- District: Obuasi Municipal District
- Region: Ashanti Region of Ghana

Current constituency
- Party: New Patriotic Party
- MP: Edward Michael Ennin

= Obuasi (Ghana parliament constituency) =

Ghana parliament constituency

The Obuasi Constituency was a constituency in the Obuasi Municipal District in the Ashanti Region of Ghana. In 2003, the Electoral Commission of Ghana, created 30 new constituencies in the country by dividing certain already existing ones. With the Obuasi constituency, it was split into the Obuasi and Akrofuom with Obuasi and Akrofuom as their headquarters.
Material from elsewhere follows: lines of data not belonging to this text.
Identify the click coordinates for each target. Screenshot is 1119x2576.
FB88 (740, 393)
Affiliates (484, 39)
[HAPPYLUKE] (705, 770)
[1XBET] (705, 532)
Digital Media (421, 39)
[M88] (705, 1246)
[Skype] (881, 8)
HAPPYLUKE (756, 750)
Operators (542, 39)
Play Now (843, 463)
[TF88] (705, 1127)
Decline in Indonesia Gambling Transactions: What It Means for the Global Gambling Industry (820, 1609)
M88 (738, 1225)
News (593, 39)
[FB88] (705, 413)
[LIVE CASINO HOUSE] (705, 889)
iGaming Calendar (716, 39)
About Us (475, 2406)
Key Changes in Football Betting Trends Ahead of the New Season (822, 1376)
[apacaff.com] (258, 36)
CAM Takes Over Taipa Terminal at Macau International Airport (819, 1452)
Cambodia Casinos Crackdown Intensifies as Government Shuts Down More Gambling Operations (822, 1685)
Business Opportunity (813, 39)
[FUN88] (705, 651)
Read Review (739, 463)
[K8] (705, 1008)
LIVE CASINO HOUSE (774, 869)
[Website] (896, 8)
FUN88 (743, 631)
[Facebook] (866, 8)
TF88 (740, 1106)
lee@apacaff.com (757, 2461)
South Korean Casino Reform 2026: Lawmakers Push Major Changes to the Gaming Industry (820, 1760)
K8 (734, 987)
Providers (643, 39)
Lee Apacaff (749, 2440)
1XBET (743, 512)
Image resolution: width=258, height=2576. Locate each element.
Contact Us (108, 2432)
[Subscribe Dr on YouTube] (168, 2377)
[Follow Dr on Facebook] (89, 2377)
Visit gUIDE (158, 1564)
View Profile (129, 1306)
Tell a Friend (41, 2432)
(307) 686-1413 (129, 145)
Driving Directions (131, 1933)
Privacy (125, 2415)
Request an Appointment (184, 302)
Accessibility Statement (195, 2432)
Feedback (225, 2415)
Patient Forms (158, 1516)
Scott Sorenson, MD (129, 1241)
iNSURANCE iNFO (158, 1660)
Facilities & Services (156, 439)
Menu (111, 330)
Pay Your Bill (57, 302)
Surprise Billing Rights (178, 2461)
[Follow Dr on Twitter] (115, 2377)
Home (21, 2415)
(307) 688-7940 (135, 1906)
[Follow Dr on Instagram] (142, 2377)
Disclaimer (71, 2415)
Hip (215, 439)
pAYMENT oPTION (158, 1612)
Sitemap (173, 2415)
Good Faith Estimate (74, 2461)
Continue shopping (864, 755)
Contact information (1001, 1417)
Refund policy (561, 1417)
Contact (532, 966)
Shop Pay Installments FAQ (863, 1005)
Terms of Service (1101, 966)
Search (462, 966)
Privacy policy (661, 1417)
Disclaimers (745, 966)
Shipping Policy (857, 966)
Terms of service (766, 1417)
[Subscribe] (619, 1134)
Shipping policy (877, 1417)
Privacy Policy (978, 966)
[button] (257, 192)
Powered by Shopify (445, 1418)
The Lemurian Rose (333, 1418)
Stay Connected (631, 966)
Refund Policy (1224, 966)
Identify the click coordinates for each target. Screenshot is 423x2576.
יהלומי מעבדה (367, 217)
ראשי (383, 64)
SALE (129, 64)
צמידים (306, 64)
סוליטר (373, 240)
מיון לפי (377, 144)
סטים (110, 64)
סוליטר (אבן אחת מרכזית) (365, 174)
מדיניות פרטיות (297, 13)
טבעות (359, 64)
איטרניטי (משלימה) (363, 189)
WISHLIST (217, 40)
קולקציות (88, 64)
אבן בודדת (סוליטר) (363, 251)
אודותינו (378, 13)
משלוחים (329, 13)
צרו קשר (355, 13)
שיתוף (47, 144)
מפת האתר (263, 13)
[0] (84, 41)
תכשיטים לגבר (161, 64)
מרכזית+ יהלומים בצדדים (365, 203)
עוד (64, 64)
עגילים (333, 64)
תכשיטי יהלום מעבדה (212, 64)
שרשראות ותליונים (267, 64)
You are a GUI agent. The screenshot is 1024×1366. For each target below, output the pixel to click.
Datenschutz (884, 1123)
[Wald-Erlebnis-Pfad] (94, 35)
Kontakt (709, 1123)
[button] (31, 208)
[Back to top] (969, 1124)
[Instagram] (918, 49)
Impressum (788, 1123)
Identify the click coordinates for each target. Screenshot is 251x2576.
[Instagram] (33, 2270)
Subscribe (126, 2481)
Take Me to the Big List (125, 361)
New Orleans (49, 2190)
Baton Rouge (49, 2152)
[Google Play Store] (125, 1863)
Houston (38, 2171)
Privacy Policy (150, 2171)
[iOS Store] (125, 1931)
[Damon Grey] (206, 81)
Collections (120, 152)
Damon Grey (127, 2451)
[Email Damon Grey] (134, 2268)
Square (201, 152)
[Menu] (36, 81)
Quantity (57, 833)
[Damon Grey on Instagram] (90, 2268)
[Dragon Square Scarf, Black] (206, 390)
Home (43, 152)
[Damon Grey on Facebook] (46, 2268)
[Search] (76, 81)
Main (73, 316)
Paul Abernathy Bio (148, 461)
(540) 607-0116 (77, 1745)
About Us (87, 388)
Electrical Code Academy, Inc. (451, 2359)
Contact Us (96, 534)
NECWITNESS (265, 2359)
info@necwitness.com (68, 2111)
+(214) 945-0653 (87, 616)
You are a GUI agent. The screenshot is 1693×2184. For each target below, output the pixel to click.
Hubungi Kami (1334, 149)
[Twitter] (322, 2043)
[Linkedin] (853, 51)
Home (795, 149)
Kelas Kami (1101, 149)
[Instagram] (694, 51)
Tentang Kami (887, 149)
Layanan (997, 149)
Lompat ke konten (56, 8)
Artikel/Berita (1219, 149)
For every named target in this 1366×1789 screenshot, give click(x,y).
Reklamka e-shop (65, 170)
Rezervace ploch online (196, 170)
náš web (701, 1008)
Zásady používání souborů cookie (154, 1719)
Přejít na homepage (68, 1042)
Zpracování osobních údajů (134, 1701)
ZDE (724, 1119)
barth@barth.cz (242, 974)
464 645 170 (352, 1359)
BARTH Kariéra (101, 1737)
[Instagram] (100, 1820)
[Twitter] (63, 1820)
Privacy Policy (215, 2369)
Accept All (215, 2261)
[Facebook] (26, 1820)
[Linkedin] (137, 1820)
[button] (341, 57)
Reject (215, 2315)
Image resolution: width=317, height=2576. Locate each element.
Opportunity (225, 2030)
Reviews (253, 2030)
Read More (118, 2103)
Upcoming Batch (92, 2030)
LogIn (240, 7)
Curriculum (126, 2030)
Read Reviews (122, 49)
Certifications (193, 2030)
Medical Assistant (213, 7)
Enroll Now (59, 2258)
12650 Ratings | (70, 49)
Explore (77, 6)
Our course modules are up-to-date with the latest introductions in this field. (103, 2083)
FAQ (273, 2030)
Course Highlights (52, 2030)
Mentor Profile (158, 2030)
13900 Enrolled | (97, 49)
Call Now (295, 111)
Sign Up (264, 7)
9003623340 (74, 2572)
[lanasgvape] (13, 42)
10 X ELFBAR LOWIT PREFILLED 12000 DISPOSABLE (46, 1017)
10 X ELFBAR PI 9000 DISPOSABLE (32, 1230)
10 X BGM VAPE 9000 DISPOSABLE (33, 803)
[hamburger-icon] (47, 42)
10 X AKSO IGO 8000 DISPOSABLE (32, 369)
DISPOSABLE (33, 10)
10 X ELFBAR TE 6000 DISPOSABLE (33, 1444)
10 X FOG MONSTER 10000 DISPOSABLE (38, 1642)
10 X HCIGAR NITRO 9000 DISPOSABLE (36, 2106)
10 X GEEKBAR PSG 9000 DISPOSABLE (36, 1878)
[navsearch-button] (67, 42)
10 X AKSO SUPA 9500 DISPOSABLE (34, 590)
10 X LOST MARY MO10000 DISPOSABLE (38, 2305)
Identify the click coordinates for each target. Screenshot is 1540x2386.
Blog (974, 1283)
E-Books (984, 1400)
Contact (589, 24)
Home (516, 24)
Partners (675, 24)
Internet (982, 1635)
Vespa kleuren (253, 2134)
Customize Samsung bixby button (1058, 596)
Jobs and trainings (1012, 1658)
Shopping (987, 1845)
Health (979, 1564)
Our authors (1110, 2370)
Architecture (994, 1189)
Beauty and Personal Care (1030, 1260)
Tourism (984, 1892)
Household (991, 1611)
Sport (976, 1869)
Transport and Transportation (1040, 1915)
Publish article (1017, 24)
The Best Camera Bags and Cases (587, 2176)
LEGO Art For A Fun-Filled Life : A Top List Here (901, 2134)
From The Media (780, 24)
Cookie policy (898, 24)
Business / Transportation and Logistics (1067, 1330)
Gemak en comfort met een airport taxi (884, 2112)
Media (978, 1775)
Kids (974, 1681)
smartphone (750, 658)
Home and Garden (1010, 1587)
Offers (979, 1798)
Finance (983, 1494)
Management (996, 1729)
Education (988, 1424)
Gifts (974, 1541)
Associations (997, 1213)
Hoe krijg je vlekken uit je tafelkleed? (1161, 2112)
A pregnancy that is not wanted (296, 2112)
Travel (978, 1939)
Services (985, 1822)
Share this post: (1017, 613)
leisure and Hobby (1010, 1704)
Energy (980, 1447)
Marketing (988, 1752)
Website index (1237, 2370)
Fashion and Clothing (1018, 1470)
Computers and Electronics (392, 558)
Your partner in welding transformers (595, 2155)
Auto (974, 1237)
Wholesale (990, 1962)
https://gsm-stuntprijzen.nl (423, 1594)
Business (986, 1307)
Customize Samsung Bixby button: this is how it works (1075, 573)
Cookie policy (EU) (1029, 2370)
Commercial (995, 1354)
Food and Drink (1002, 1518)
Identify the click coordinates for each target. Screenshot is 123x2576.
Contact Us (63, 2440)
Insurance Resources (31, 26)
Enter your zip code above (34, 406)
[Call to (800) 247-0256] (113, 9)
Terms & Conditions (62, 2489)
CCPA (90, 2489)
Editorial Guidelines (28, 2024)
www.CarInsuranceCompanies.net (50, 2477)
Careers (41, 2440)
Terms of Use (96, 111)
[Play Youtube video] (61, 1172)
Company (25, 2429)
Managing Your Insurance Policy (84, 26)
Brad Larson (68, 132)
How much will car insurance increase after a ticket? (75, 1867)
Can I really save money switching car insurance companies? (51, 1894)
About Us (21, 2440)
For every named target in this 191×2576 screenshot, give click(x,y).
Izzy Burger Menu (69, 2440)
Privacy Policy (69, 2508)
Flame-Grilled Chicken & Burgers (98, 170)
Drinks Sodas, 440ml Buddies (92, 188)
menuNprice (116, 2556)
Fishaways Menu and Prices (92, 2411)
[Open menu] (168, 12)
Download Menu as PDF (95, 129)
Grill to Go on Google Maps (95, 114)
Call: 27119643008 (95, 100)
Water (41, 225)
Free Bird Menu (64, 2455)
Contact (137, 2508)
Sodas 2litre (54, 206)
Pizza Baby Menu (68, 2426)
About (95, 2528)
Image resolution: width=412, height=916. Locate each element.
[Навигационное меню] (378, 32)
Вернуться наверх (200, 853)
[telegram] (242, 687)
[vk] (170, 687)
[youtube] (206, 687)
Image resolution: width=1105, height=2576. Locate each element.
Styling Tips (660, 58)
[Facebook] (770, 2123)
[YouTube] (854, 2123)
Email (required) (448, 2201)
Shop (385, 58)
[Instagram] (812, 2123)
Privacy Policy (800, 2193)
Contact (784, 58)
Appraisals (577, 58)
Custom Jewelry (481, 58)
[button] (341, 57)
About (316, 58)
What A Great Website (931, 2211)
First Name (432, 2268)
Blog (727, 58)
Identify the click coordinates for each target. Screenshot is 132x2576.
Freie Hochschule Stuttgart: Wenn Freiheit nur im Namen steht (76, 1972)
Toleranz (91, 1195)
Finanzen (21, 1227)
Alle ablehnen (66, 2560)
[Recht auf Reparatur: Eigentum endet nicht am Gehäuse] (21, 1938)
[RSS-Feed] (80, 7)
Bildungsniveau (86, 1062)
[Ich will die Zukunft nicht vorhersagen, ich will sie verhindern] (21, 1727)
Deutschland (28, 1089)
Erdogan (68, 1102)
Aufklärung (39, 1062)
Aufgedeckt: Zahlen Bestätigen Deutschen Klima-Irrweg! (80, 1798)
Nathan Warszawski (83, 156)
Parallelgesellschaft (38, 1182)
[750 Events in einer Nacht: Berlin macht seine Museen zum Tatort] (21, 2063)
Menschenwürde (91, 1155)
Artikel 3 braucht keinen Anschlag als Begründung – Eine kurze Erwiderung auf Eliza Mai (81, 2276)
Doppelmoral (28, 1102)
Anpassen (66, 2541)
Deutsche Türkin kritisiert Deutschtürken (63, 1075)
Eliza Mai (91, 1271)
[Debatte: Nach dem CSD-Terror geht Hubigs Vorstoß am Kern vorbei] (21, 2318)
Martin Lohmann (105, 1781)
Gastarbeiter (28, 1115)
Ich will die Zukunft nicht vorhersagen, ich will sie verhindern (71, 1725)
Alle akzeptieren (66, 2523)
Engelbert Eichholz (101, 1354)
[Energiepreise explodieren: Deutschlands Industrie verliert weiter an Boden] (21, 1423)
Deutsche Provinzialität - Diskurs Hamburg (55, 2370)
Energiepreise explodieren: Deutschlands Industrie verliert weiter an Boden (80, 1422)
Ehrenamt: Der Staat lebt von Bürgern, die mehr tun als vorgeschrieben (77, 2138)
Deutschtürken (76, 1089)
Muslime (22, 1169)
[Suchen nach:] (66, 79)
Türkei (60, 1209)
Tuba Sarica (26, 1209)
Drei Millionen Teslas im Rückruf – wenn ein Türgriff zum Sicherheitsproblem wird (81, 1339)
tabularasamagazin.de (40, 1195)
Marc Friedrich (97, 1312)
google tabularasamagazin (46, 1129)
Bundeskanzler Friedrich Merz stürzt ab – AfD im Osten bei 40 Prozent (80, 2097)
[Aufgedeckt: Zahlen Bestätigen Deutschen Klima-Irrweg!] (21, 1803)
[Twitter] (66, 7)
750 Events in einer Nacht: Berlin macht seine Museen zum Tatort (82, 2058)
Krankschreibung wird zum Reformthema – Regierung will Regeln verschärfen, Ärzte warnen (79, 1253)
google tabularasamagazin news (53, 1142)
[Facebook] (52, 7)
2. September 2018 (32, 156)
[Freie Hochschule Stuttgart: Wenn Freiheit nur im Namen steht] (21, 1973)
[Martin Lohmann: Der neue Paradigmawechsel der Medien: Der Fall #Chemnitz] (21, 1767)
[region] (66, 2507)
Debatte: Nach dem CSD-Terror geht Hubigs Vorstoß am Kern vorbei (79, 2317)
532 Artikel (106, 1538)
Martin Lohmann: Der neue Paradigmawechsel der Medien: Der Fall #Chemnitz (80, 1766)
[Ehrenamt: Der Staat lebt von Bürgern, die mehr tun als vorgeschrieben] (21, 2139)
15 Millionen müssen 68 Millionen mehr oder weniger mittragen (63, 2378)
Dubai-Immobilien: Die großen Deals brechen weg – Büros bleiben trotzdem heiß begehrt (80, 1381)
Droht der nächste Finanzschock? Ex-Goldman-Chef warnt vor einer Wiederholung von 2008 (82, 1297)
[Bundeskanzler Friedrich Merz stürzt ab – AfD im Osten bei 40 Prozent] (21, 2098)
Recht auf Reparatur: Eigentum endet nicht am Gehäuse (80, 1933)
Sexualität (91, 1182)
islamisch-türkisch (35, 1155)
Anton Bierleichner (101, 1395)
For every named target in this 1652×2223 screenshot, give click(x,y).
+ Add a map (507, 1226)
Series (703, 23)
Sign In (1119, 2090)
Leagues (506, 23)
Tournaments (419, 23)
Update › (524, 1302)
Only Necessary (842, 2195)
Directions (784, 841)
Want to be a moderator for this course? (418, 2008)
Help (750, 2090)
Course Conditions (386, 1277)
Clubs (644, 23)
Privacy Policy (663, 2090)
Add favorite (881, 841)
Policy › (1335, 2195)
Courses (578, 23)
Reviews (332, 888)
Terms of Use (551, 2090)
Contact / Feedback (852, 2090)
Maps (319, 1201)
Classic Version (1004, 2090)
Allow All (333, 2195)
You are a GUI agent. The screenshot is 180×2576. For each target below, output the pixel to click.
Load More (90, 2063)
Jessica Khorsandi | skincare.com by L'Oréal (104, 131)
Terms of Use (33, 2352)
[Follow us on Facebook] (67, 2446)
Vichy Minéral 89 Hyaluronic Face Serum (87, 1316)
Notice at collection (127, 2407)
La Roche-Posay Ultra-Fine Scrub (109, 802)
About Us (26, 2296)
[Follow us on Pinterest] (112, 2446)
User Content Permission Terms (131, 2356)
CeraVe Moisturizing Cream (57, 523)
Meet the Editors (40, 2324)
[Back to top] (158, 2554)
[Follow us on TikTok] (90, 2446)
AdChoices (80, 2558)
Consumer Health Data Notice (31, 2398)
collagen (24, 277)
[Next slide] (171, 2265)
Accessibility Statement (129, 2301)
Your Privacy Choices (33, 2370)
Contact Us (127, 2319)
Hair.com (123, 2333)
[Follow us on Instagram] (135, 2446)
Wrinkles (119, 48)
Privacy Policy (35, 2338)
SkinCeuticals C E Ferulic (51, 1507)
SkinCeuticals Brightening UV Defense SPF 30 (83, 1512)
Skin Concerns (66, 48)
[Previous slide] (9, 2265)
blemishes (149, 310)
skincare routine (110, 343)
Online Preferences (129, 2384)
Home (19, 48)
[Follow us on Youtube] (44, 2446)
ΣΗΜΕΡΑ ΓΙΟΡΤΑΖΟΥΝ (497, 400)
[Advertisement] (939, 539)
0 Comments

The Obuasi constituency was further split in 2011 into the Obuasi West and Obuasi East constituencies.

== Members of Parliament ==

| Election | Member | Party | Term |
|---|---|---|---|
| 1954 | Robert Okyere Amoako-Atta | Convention People's Party | 1954-1966 |
| 1969 | Justice Akuamoa Boateng | Progress Party | 1969‐1972 |
| 1979 | F. K. Mensah | People's National Convention | 1979-1981 |
| 1992 | Peter Keneth Owusu | National Democratic Congress | 1992-1996 |
| 1996 | Anthony Bright Boadi-Mensah | New Patriotic Party | 1996‐2004 |
| 2004 | Edward Michael Ennin | New Patriotic Party | 2004‐2012 |

The constituency was split in 2012 into the Obuasi East and Obuasi West constituencies.